== The records

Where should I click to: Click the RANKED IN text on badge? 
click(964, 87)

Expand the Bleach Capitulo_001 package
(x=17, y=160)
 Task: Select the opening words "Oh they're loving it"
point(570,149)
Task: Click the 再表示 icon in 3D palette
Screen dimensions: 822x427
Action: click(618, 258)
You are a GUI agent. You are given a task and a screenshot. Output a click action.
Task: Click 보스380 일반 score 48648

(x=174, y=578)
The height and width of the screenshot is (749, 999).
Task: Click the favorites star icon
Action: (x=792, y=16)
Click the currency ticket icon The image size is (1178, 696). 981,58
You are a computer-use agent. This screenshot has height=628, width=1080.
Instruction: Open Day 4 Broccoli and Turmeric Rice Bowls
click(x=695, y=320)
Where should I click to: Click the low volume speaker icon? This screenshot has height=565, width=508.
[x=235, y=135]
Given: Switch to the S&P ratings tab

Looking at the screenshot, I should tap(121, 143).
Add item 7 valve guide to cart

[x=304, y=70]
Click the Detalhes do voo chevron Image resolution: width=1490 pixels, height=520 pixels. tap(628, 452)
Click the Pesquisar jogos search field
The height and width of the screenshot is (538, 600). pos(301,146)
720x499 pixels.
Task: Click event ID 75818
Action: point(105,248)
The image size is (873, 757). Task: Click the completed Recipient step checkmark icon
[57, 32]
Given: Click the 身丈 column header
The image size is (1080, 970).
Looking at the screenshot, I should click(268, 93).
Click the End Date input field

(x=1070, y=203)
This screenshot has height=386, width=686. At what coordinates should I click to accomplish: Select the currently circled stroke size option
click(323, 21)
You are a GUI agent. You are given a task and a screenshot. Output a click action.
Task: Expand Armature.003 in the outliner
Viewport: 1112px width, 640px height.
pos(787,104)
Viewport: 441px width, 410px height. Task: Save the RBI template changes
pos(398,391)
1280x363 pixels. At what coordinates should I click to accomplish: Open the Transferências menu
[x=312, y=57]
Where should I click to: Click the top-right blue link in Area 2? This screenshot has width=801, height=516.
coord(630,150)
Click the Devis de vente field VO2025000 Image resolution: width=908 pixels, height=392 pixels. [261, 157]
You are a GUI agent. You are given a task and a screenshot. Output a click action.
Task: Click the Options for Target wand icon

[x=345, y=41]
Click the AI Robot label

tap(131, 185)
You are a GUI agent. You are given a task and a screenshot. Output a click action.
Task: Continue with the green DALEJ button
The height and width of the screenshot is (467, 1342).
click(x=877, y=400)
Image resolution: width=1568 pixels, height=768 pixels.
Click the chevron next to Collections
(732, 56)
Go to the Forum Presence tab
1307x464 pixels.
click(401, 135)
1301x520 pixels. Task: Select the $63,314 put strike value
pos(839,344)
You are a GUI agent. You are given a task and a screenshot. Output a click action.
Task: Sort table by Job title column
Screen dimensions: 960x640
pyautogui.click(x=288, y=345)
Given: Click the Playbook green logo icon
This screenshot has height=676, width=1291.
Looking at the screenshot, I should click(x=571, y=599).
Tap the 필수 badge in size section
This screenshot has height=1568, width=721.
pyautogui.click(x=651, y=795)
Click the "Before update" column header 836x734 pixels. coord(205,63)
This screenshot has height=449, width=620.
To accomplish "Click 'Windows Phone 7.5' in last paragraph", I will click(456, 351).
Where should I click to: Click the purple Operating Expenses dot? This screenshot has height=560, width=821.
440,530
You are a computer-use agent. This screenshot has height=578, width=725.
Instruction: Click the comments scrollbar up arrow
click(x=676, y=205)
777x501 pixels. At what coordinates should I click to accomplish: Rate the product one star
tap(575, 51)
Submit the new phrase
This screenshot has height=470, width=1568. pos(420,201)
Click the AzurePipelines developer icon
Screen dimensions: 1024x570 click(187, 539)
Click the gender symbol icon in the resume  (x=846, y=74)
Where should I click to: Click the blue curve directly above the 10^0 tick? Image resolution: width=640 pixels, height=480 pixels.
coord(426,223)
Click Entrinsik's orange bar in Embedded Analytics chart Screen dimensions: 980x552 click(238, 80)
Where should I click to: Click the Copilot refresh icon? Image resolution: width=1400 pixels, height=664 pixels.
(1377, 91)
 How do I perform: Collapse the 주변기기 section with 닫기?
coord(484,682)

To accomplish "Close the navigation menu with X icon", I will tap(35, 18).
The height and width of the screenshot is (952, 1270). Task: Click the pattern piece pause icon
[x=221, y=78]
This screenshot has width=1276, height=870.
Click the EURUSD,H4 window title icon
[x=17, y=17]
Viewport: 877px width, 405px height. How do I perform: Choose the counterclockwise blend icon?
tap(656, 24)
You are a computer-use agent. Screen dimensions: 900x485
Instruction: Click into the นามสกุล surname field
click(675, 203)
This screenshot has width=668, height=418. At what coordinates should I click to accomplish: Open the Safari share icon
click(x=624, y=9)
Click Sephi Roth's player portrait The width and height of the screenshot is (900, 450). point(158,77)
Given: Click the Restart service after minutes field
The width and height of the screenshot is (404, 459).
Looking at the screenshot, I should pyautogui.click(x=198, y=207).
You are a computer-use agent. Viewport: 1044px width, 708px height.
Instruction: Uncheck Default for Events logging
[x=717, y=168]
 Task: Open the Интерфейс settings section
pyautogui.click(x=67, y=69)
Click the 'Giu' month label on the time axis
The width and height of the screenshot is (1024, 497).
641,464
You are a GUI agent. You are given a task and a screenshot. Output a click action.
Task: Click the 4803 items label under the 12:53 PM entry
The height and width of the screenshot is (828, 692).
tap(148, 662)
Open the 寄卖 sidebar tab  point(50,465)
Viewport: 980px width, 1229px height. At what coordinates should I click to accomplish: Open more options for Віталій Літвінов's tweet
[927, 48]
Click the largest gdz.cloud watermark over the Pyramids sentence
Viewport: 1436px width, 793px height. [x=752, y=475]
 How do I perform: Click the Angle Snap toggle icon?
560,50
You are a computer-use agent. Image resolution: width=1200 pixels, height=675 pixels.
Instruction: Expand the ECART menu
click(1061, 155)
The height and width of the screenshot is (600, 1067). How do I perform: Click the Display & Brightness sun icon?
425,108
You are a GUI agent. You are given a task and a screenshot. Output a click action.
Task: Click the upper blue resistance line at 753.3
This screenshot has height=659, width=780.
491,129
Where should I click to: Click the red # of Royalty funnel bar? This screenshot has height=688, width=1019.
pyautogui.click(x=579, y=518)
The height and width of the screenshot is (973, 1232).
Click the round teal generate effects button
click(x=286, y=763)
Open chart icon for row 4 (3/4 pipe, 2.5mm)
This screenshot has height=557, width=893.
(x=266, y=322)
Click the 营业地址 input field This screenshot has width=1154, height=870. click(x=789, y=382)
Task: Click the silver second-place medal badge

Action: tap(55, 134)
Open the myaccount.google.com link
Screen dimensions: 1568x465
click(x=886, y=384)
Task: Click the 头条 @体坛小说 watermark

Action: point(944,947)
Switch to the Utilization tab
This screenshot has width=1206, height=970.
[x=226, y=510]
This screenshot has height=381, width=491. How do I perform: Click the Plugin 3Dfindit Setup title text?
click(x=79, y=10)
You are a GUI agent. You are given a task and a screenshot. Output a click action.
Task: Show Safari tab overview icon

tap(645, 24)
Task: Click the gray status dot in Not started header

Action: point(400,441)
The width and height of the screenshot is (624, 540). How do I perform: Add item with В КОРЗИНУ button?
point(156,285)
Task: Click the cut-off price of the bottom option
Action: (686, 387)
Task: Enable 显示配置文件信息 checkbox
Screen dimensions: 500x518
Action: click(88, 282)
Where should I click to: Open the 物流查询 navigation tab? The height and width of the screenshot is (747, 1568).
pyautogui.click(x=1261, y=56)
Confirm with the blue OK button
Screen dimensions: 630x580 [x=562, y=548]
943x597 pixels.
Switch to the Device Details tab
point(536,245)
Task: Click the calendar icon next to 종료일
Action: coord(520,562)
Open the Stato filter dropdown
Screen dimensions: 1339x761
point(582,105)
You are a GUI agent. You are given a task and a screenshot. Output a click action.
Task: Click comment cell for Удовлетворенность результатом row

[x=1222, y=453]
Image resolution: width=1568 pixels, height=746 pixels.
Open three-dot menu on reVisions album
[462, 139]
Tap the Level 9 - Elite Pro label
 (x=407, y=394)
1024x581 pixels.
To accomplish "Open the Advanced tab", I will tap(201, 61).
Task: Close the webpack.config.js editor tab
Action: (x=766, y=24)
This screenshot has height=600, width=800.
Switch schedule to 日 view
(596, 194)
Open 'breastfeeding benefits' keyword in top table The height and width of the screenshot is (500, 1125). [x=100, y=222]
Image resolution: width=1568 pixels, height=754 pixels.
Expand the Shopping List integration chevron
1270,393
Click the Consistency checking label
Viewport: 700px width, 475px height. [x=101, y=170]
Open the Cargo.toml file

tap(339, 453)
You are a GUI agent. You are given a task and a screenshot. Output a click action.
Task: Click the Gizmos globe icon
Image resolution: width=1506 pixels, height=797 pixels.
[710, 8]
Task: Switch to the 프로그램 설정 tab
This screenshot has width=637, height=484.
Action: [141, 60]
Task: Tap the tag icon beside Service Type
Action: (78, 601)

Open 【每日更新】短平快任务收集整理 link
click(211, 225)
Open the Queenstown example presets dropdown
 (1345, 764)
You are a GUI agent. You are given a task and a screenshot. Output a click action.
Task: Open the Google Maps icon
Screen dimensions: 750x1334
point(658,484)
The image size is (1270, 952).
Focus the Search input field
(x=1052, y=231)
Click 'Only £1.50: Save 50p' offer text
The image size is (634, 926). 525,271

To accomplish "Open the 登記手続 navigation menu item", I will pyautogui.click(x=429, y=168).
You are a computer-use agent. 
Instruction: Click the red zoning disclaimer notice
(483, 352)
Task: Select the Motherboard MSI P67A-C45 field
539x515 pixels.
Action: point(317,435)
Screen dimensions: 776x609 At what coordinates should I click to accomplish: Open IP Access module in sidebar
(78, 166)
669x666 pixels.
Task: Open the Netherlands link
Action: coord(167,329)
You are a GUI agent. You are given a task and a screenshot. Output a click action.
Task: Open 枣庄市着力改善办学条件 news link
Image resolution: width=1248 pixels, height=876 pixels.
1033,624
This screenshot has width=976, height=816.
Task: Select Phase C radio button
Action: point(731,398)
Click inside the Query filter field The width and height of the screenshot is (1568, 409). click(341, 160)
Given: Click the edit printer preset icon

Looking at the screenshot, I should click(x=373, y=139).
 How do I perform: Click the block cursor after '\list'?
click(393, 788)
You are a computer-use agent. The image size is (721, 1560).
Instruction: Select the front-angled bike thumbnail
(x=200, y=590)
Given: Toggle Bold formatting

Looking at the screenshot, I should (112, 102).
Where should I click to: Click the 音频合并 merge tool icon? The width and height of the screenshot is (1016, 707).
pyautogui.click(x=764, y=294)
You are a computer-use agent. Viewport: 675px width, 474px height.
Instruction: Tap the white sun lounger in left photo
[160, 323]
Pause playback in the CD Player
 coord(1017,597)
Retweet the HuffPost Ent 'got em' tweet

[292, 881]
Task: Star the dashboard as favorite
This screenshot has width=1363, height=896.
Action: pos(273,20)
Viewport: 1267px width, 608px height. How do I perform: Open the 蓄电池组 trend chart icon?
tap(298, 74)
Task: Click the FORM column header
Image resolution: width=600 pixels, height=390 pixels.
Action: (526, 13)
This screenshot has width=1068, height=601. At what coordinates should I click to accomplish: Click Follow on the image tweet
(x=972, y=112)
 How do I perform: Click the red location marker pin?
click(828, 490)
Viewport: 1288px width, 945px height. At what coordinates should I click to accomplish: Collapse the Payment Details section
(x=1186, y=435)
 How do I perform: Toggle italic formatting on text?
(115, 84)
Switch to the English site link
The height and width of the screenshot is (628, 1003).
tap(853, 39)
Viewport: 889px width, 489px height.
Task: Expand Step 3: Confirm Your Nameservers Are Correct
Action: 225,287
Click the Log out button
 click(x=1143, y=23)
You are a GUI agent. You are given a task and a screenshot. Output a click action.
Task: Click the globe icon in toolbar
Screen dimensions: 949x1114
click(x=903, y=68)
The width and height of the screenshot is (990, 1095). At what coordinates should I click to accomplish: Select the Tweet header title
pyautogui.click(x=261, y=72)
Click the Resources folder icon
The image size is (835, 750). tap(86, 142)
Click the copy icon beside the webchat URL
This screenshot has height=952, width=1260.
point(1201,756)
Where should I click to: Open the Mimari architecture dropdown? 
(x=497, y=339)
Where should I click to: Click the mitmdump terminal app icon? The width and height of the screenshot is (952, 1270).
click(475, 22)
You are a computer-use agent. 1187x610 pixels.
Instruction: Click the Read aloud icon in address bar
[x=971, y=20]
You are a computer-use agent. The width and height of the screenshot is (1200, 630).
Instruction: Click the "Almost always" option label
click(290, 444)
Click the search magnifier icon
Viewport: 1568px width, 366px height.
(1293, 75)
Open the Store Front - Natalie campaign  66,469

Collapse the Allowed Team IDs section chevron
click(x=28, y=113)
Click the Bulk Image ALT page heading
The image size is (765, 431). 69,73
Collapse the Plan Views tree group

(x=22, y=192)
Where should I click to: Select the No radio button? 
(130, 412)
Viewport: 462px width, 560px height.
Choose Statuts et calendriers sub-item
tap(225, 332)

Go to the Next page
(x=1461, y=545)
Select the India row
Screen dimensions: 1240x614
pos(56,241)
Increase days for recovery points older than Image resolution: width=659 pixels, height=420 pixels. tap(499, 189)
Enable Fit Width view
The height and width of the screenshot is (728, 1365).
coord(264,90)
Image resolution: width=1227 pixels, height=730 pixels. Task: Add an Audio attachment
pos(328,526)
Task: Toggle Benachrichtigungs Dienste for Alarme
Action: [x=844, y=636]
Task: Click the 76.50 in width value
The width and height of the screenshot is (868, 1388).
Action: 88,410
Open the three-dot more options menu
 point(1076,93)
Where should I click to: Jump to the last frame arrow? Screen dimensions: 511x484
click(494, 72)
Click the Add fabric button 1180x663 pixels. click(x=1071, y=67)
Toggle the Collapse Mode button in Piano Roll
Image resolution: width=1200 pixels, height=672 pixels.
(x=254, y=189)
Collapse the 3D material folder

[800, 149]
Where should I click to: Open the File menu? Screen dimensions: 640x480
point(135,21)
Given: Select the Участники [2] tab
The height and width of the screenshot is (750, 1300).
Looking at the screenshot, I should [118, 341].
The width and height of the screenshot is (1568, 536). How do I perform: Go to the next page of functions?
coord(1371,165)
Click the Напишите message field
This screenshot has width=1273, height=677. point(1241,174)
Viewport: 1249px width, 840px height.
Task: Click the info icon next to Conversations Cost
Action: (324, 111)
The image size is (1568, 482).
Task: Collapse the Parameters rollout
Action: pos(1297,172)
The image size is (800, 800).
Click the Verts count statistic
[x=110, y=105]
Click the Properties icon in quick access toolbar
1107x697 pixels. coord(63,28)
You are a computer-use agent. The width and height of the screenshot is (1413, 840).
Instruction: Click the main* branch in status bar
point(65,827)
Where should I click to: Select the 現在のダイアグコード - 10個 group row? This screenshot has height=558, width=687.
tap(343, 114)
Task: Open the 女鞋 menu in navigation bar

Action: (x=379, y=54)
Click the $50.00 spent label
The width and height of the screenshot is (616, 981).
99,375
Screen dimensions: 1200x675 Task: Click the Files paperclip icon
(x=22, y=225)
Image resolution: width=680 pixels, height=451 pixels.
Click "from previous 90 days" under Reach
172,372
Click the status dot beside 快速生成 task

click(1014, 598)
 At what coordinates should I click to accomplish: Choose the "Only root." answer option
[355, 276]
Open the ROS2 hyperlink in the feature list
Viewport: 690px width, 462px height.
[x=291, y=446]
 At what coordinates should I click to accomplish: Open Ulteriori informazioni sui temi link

====

**How to complete this task:**
Reply with one number, the count of lines in the preceding listing that hold the string "computer".

**Exercise answer:**
11